[Material for this exercise]
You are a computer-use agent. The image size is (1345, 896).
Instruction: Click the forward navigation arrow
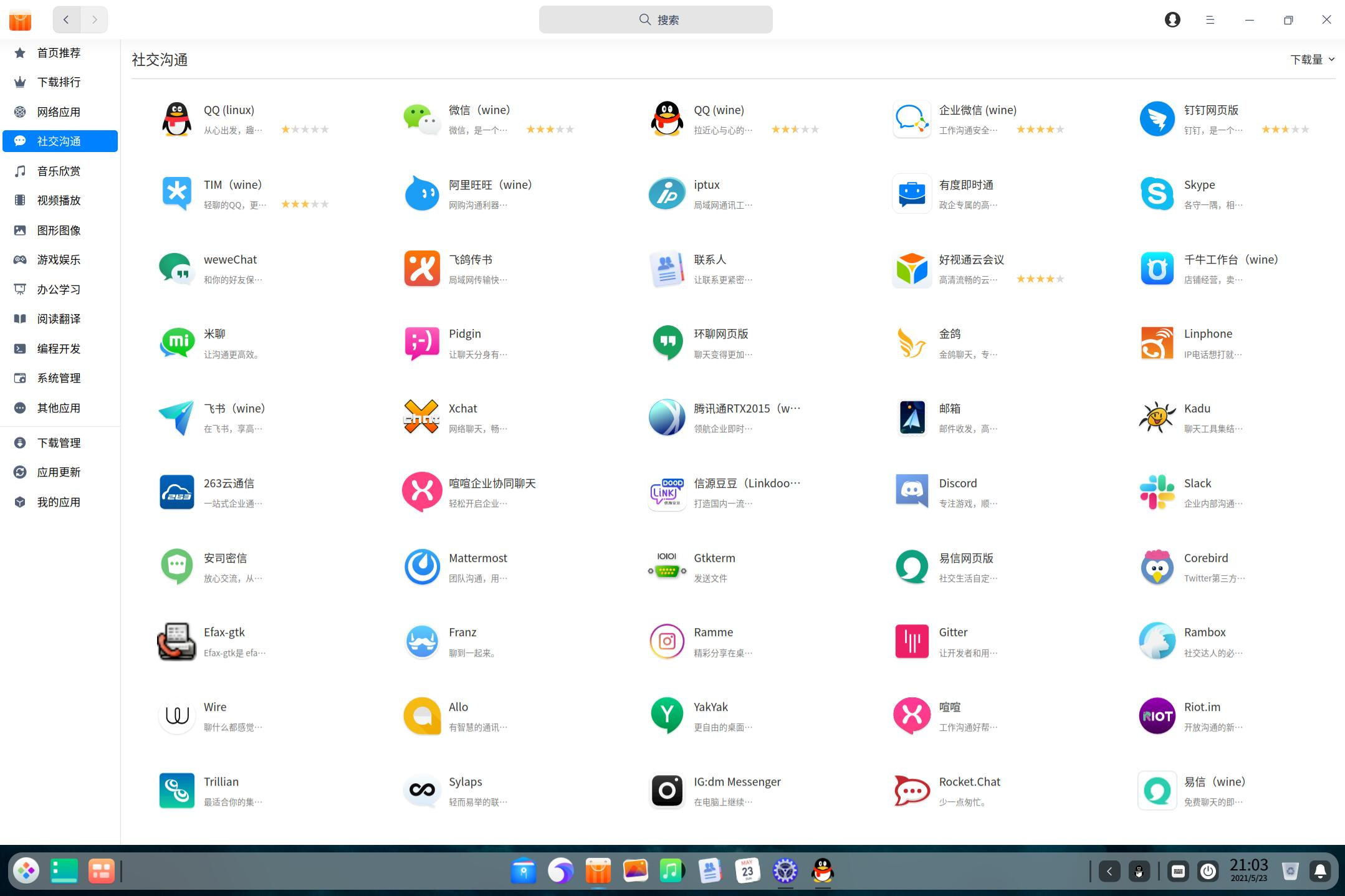pos(94,19)
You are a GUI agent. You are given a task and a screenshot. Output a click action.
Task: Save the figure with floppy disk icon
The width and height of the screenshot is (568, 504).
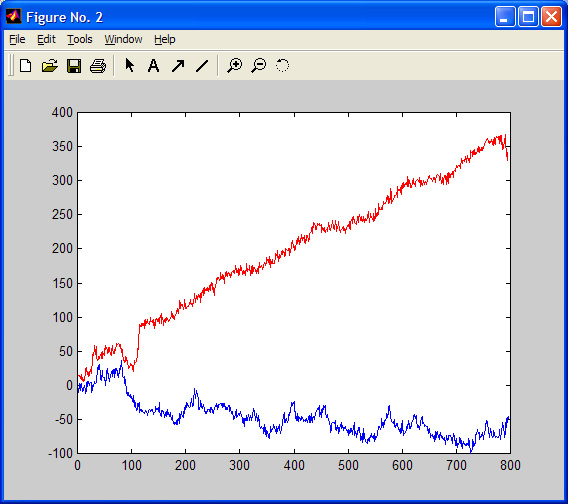[x=74, y=66]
[/Material for this exercise]
### Assignment
Any picture found in the data is to be skipped while the rest is copied exactly.

### Your solution
You are a computer-use agent. The image size is (1345, 896).
Instruction: Click the forward navigation arrow
pos(94,19)
You are a GUI agent. You are given a task and a screenshot. Output a click action.
Task: Save the figure with floppy disk icon
The width and height of the screenshot is (568, 504).
[x=74, y=66]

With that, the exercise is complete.